• _TASK PROMPT_:
Beginning at the line that holds "The width and height of the screenshot is (1242, 517).", repeat every line through the last line of the material, exactly, and drop any pictures.
• • •
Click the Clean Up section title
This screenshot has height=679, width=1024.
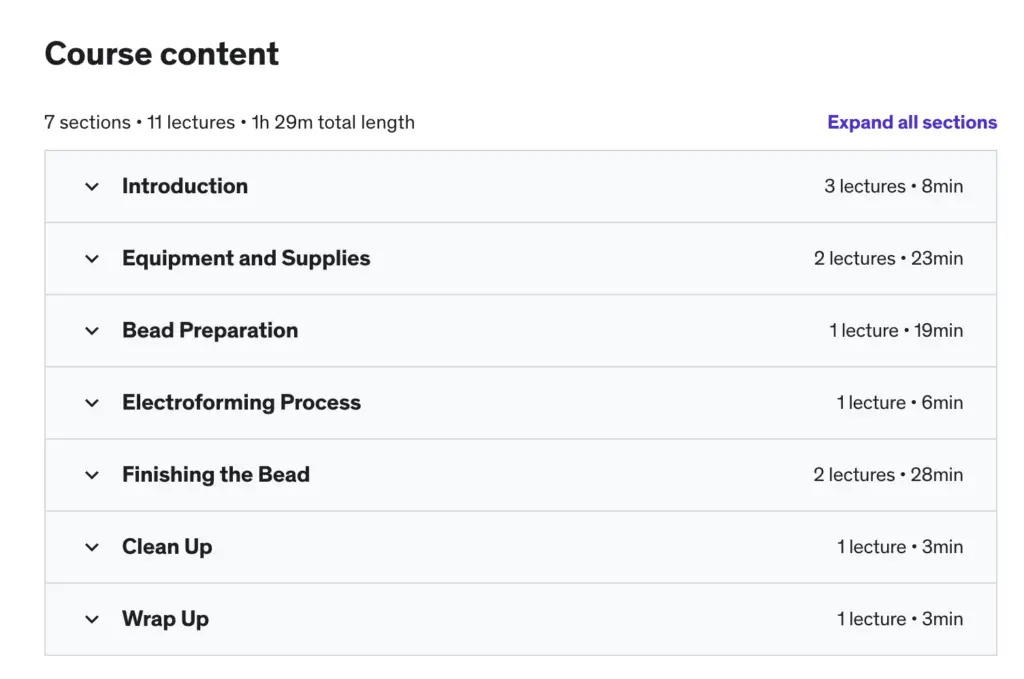click(x=167, y=546)
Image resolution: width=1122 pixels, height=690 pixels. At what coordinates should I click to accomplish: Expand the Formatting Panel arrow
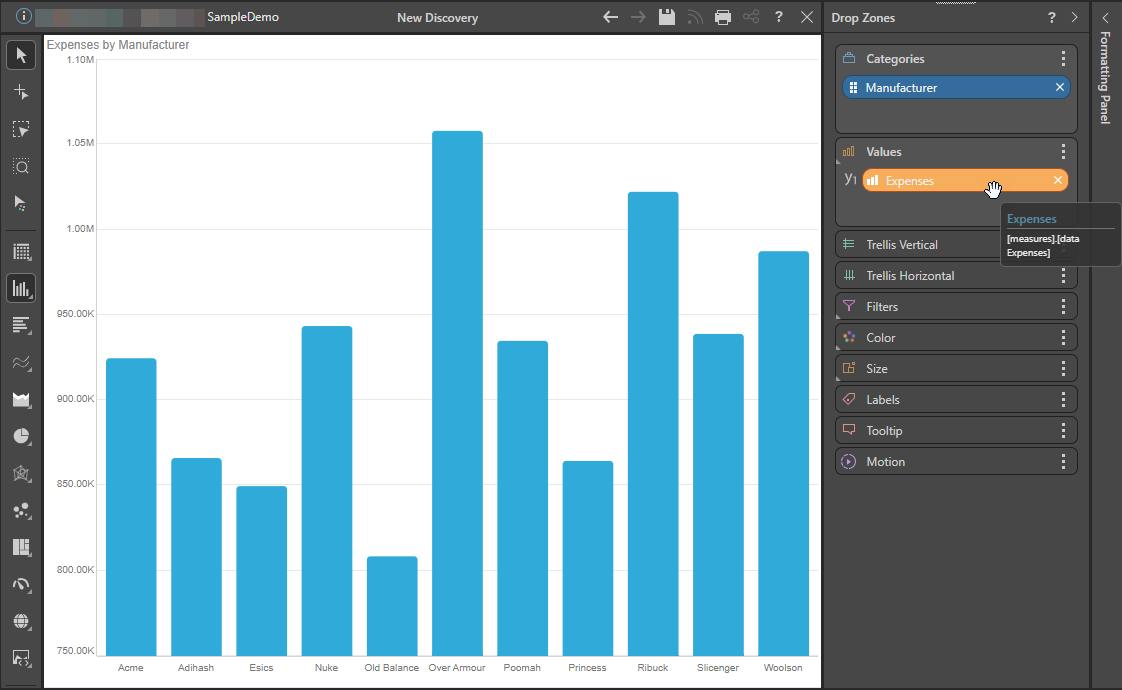coord(1105,18)
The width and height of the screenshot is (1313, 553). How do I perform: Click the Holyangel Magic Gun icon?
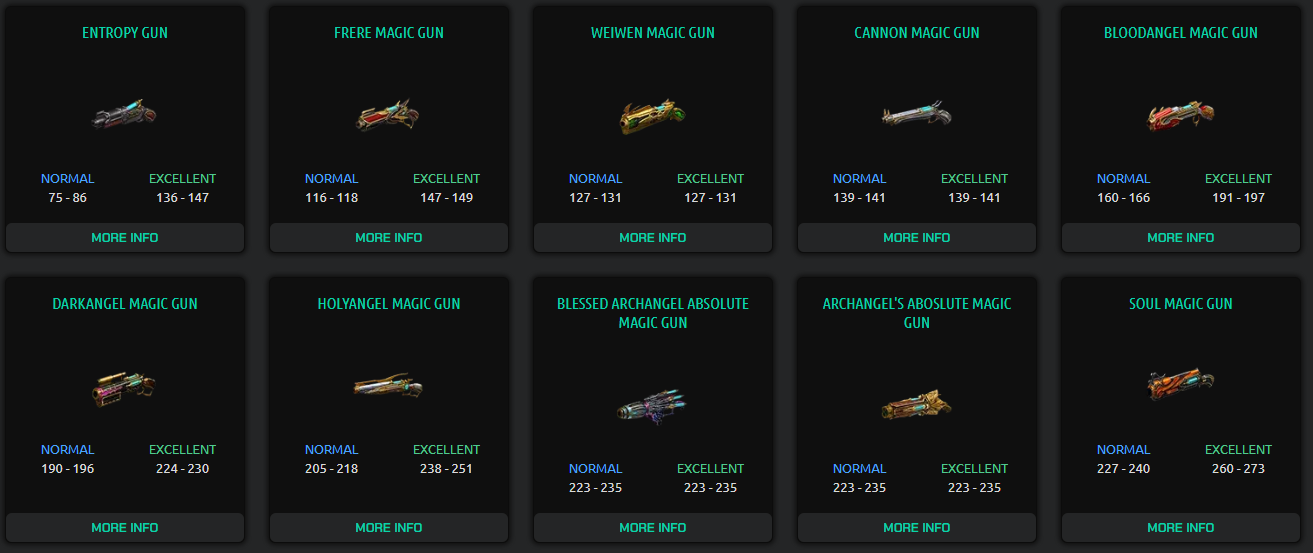[388, 385]
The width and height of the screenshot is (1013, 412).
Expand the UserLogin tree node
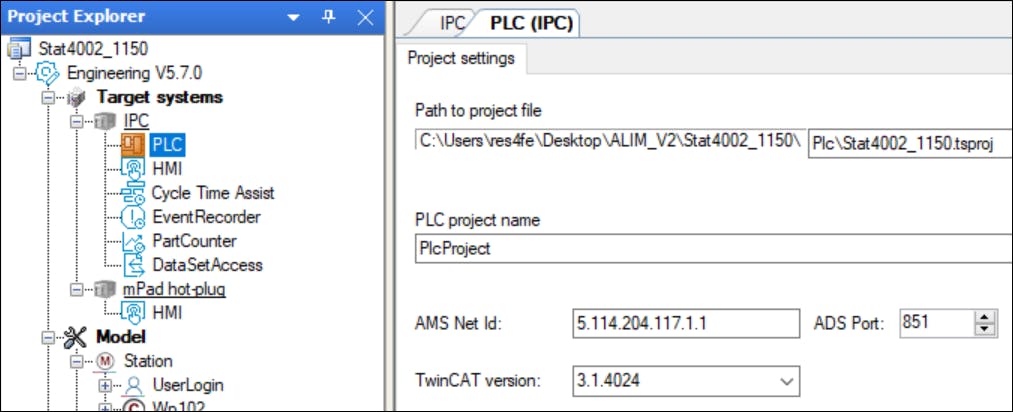(103, 385)
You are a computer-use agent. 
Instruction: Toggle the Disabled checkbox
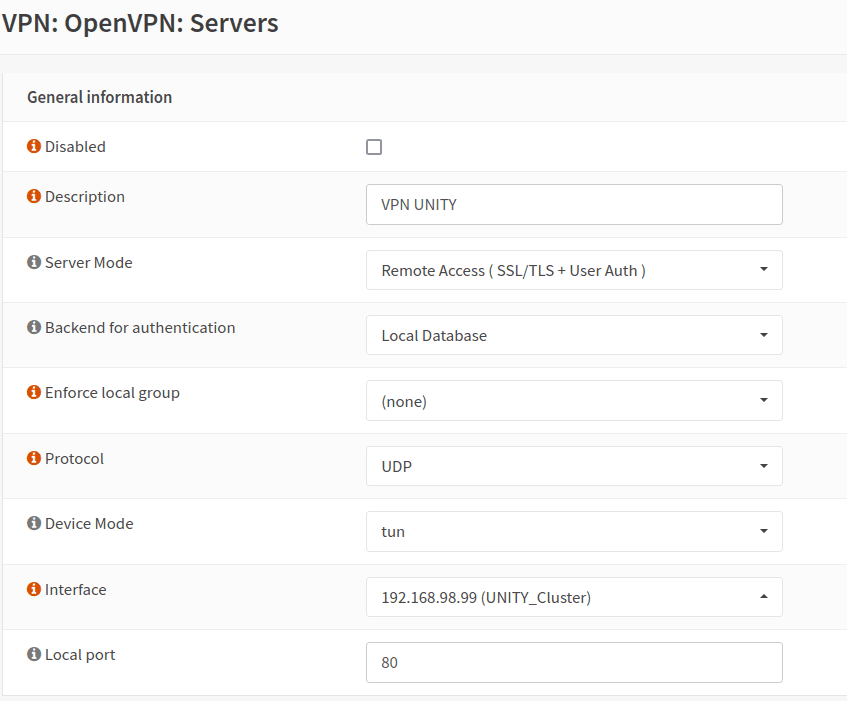[x=374, y=147]
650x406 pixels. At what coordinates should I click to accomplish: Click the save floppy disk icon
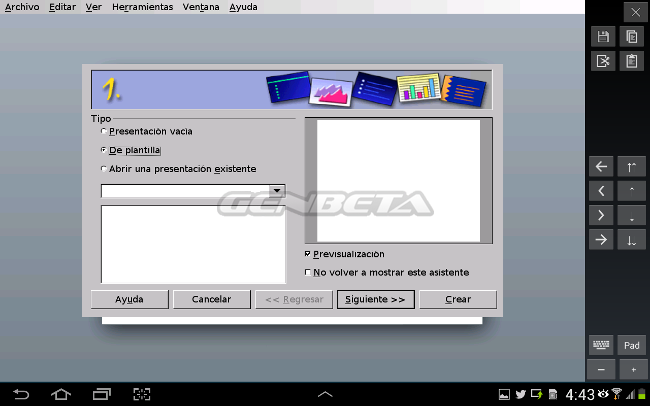point(602,36)
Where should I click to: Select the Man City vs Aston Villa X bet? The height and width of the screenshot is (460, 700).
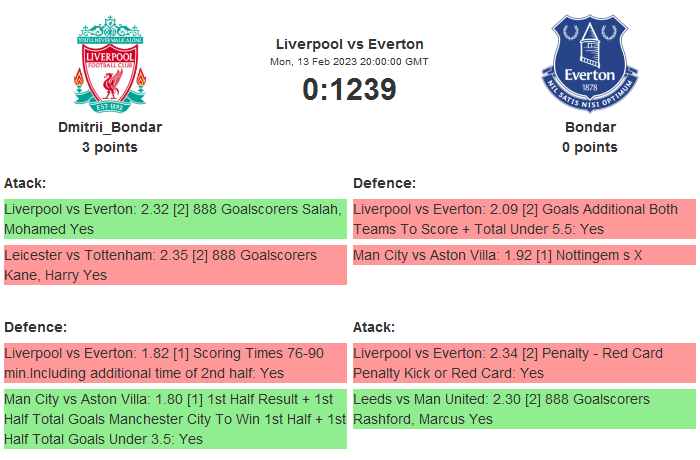(523, 255)
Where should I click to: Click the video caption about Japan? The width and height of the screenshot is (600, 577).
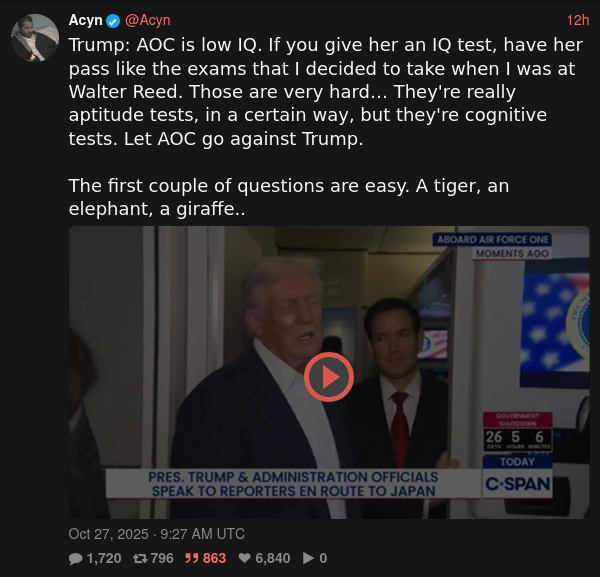point(293,484)
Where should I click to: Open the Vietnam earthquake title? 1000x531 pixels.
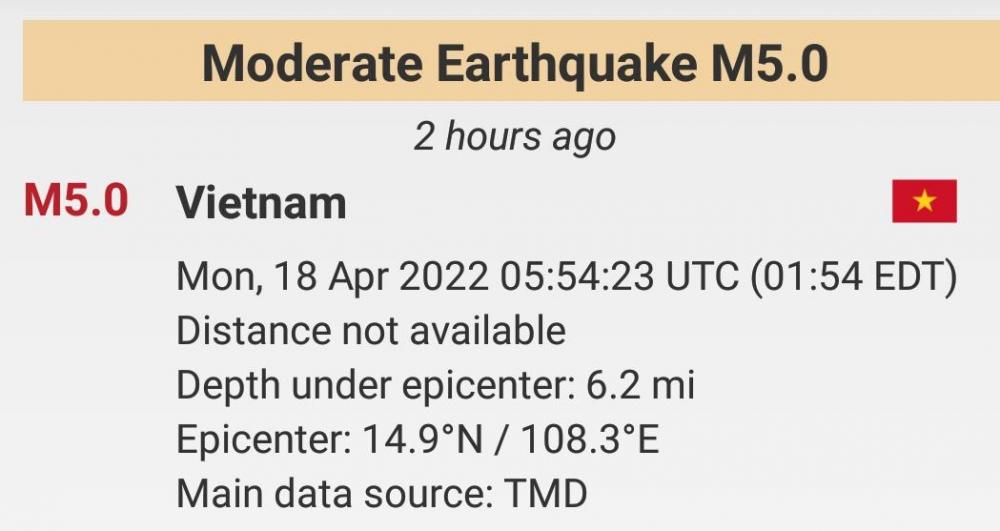point(261,203)
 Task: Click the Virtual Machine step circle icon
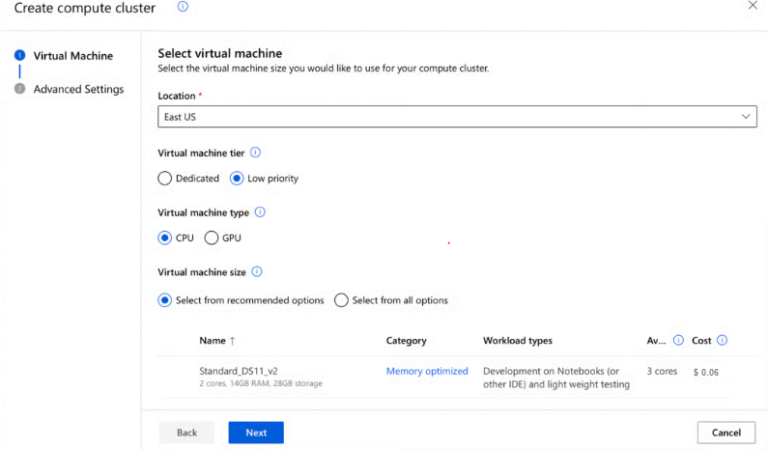click(19, 56)
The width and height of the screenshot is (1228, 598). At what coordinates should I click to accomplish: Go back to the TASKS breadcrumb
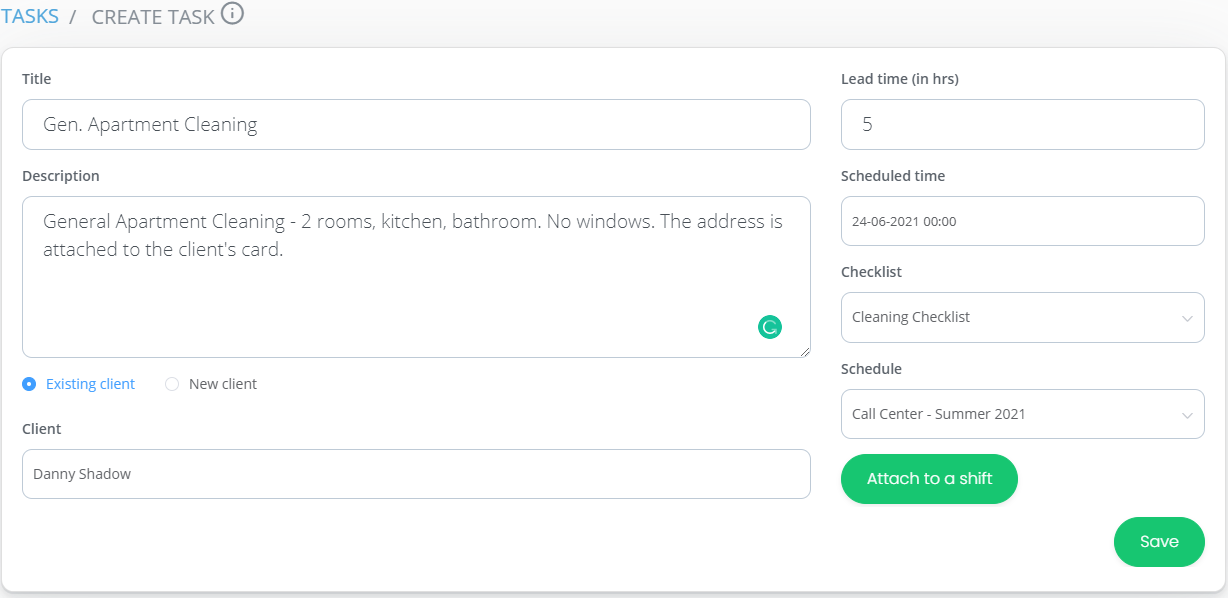click(x=29, y=16)
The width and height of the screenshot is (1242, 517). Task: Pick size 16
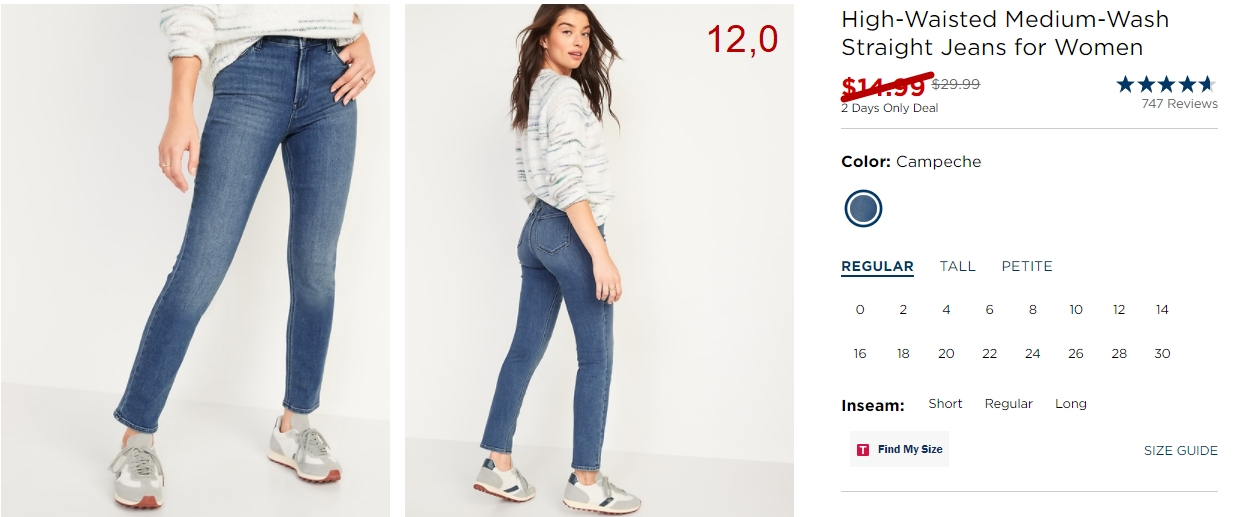click(x=860, y=354)
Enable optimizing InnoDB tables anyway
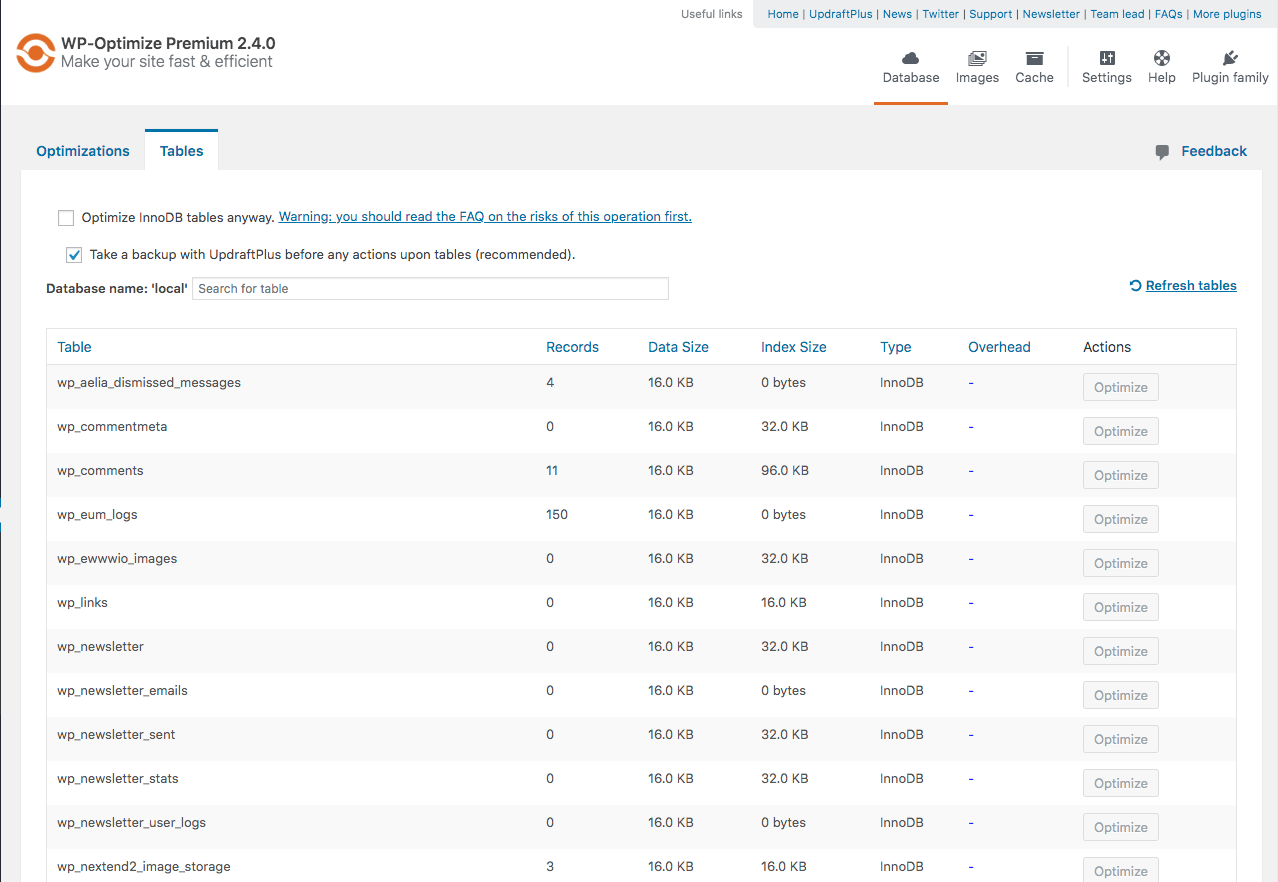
• • •
• _SOLVED EXERCISE_:
The width and height of the screenshot is (1242, 517). Task: Pick size 16
click(x=860, y=354)
Enable optimizing InnoDB tables anyway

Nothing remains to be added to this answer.